Forty-five miles west of Knoxville and nestled in the Tennessee Valley is Harriman, TN, a scenic small town of 6,218 in 10.6 square miles. Because time and technology wait for no man, Harriman found itself looking for big innovations for their small town water management needs.

Providing electric, gas, water, and wastewater services to the city and the surrounding area is the Harriman Utility Board (HUB). Due to necessity, HUB has absorbed smaller water service providers throughout the years and integrated them into its system, creating a patchwork of different systems, processes, and technologies for monitoring.

This hodge-podge of systems led to a serviceable but clunky workflow:

  • Personnel received monitoring data via one computer in the warehouse, creating gaps in efficiency and opening the door to inaccurate readings.
  • Operators in the field didn’t have direct access to the data and had to rely on relayed information or, more commonly, the past experiences of engineers and operators. More time was spent trying to pinpoint what or where the problem could be instead of actually addressing the issue.
  • Many of the remote locations lacked telemetry—the wired or wireless transmission and reception of data to monitor equipment or conditions—and required onsite visits, which varied in frequency and consistency.

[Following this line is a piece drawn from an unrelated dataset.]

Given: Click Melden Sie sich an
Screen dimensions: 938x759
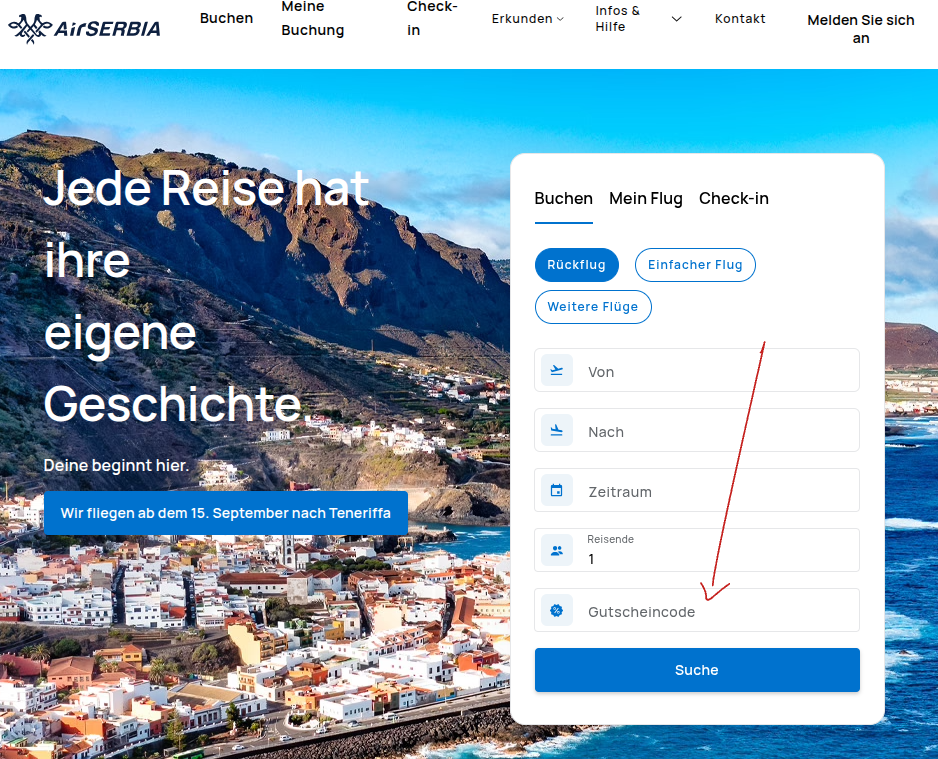Looking at the screenshot, I should point(860,28).
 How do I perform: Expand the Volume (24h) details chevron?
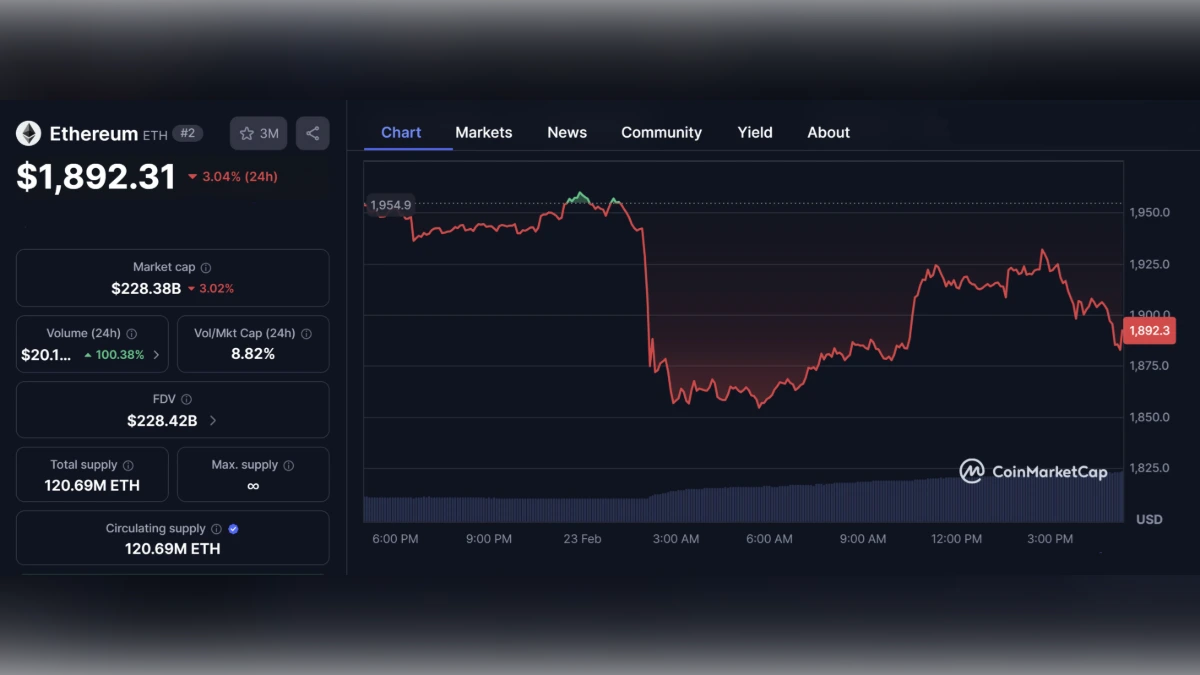pyautogui.click(x=157, y=354)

Add to it aging and outdated monitoring equipment and limited availability for replacement parts, and the case was clear: The time had come to upgrade the HUB water and utility management system.

Rural municipalities typically have small budgets that must be stretched to cover large geographic areas, limiting rural areas to low-cost and low-tech options, such as line-of-sight radio networks or phone lines. Because of the growing cost of leased lines, and costly repeaters for hilly areas, soon enough, low-tech options no longer mean low cost. The HUB board had the same concerns when it set out to find a better, more efficient, more affordable solution.

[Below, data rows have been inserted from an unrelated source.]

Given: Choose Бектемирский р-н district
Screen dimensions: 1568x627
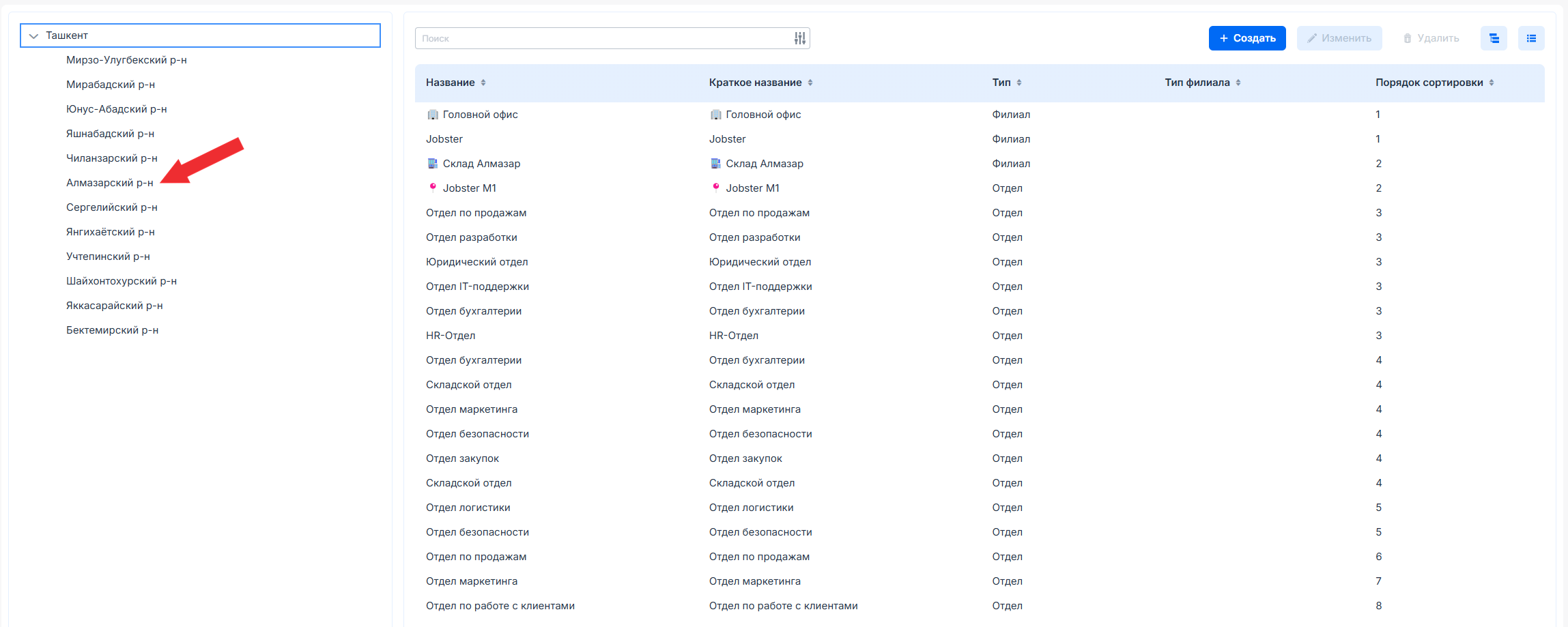Looking at the screenshot, I should pyautogui.click(x=112, y=330).
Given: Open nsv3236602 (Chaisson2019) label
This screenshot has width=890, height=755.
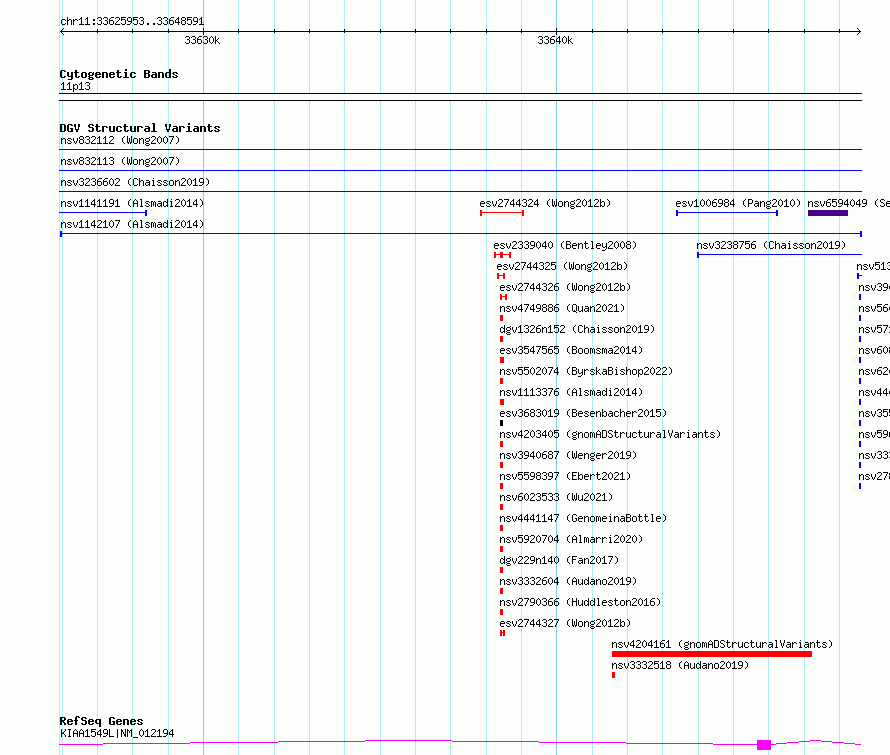Looking at the screenshot, I should coord(135,182).
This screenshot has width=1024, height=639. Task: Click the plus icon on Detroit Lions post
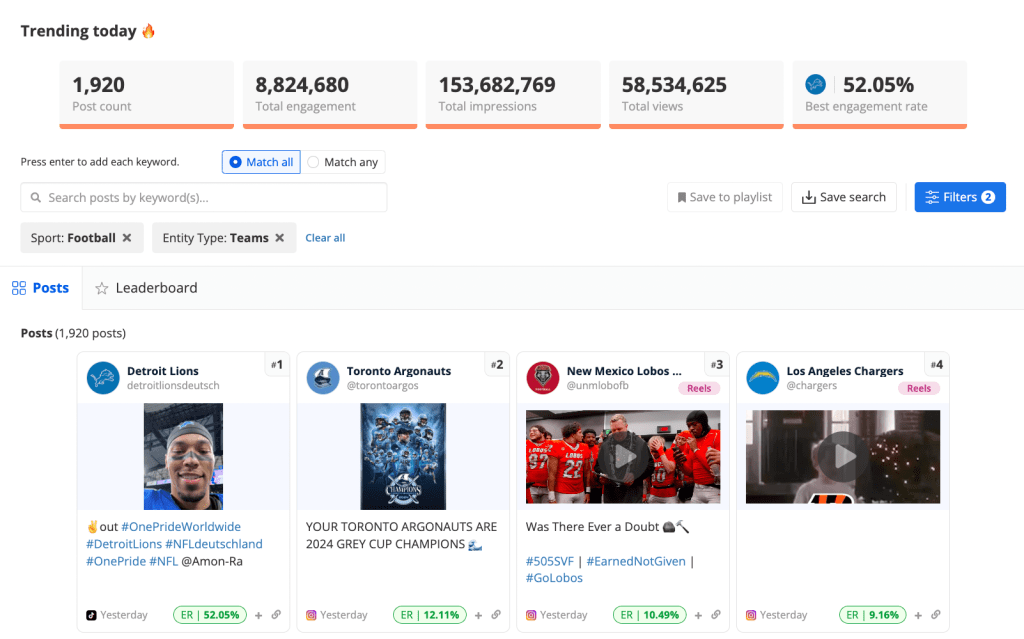tap(259, 615)
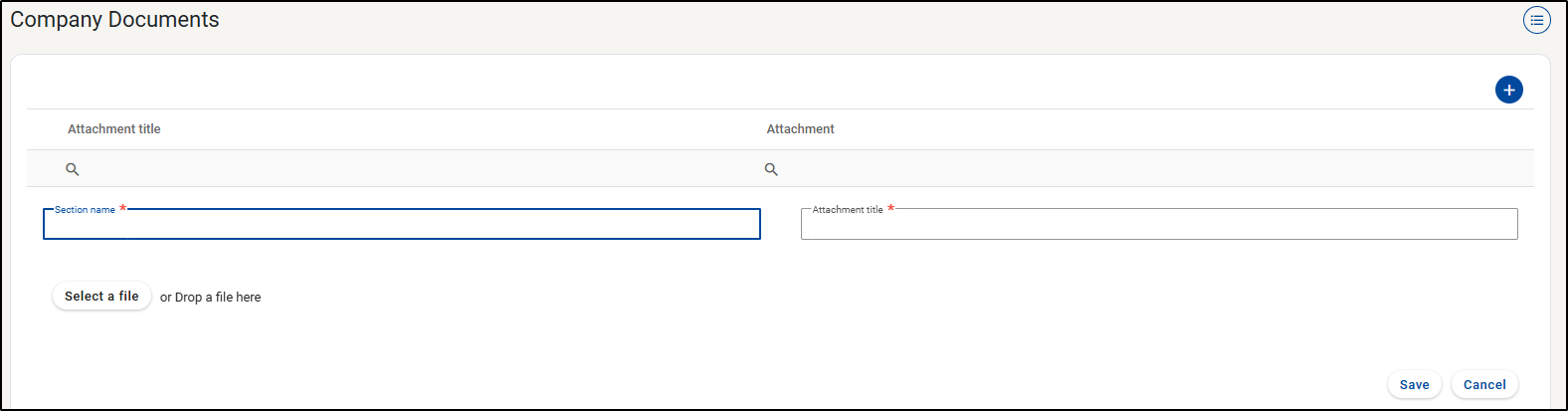The height and width of the screenshot is (411, 1568).
Task: Click the empty file upload area right of the drop text
Action: pyautogui.click(x=696, y=298)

Luckily, the right solution exists. The HUB board decided to install a small cloud-based SCADA system through us, allowing utility operators to access and control the systems from any Internet-connected device. The changes put an end to spotty landline connections, costly equipment, and distance issues. Additionally, the cloud-based SCADA provider carries the burden of licensing and maintaining SCADA software and hardware, which reduces the cost and development needs—and worries—for utility departments.

In the two years since its implementation of a cloud-based SCADA, the Harriman Utility Board has seen water loss reduced by 10 percent and a more accurate understanding of the way the system works. By having precise and timely data at their fingertips, operators and engineers can better predict and calibrate future issues.

Though rural municipalities like Harriman may be small, they still think big when it comes to effective water management. Finding the latest monitoring technology to meet their needs and their budget proved that a cloud-based SCADA system is the best fit for utilities of any size.